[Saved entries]
=== Begin Enclosure ===

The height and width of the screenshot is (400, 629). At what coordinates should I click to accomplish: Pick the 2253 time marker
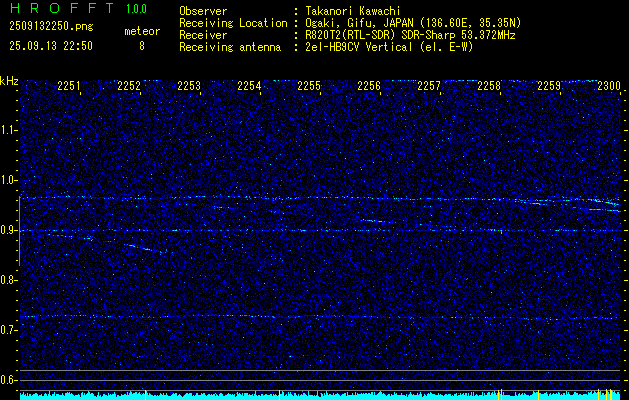[189, 86]
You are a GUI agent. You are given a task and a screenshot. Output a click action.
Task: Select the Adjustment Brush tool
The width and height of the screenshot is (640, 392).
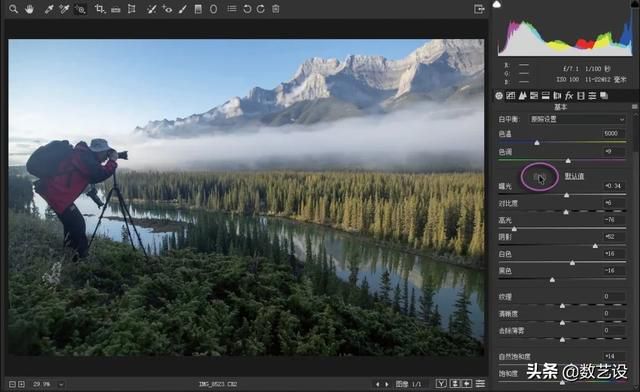pos(182,9)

=== End Enclosure ===

Return exactly the lines from the one containing "The width and" through the end of the records, leaving out every picture.

The width and height of the screenshot is (640, 392).
pos(182,9)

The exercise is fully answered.